The History of the parish
Beginning is the word, it seems to me, which best sums up the parish of St Aengus in the Seventies. It was in 1972 that the Archbishop of Dublin invited the Dominicans to accept responsibility for the parish of Tallaght .
Straight away for administrative purposes the parish was divided into four, Tallaght Village (now St Mary’s) Old Bawn (St Martin’s), Dodder (St Dominic’s) and Tymon North (St Aengus’).
The priests of the parish at first all lived in the priory, but after eighteen months they began to move to the areas in which they worked.. On the 24th April 1974, Frs. Pat Lucey, Ben Moran, and Brian O’Neill, moved into a house on the Balrothery Estate.
Building is the next word that comes to mind. Community building – most families were young and were starting families. The schools and the Church saw the light of day at that time also. Tallaght Community School (the first in the country) had been built in 1973, and was followed by the Primary Schools in the mid and late Seventies and the church was opened on the 14th December 1975.
Another important ingredient in the life of the parish was the arrival and the involvement of the parish Sisters, the communities of the Sacred Heart of Mary, and the Daughters of Mary and Joseph.
Growing or developing are the words which describe the life of the parish in the eighties. A Large number of Community growth organisations and clubs were formed at that time – there were Residents Associations, Sports Clubs, Bands, Scouts, Senior Citizen Clubs, the ICA, Bingo, Prayer and Bible Groups, Playgroups, Ministers of the Word and Eucharist, on could go on.

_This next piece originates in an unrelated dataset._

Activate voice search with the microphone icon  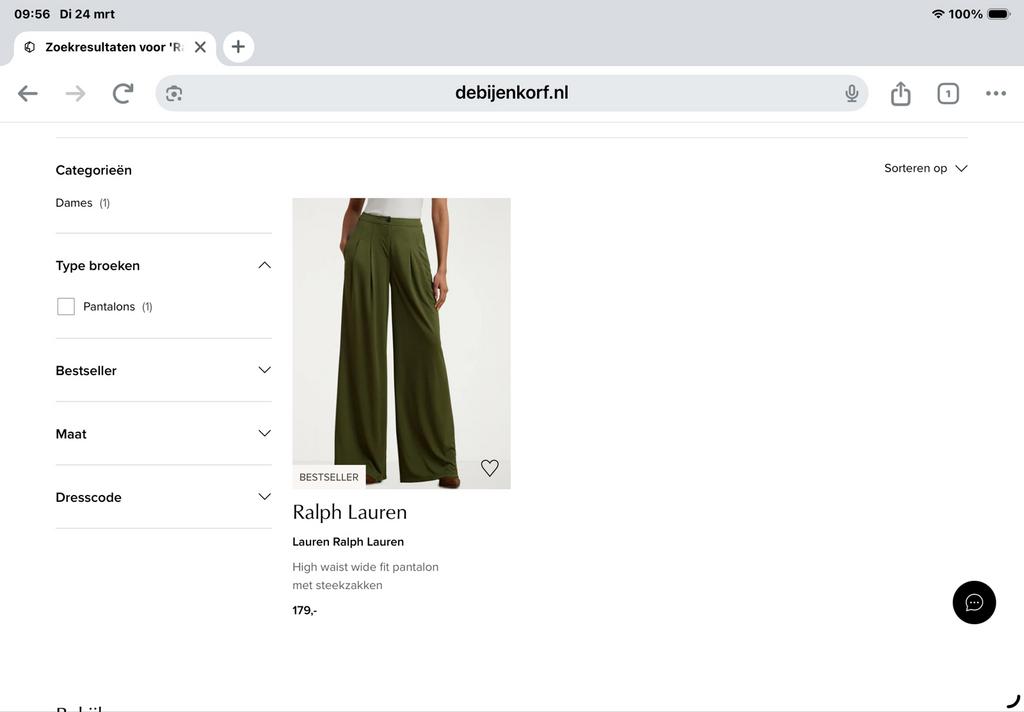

All of these helped in the Growth and Development of the parish. In 1985 the inevitable happened – the parish of St Aengus was formally constituted. What had been a unit within a unit for thirteen years now took on a life of its own. Fr Ben Moran was the first Parish Priest, whereas before that there were only ever Curates in Charge.
It is not easy to get an appropriate word for the Nineties. Try one yourself! Perhaps it was the decade during which the parish became settled, most families became nappy free and the Celtic Tiger may have provided a car or even a second car to some of them.
The number of Baptisms lessened, the days of 500 children per primary school were gone, and now quite a number of the Seventies children are married or thinking about getting married.
But there are also new families in the parish and ideally they will benefit from having “settled families” to give them support in their growing up.
Towards the end of the decade even the church building began to look a little tired and it was in 1998 that it underwent refurbishment and redecoration.
In issue no 44 of the parish (December 2000) Fr Pat remembers the day the Church opened
The Church of St Aengus was officially dedicated and Blessed by Archbishop Dermot Ryan on Sunday 14th December 1975. It was a day that many of the present day parishioners remember and it will certainly always be remembered by Fr Ben and me. Co-incidentally we were both ministering in the parish at that time also.
The day itself was a gloomy December winter’s day, it hardly got bright all day. But I can nearly still see my own late mother bringing up the gifts at the offertory of the mass.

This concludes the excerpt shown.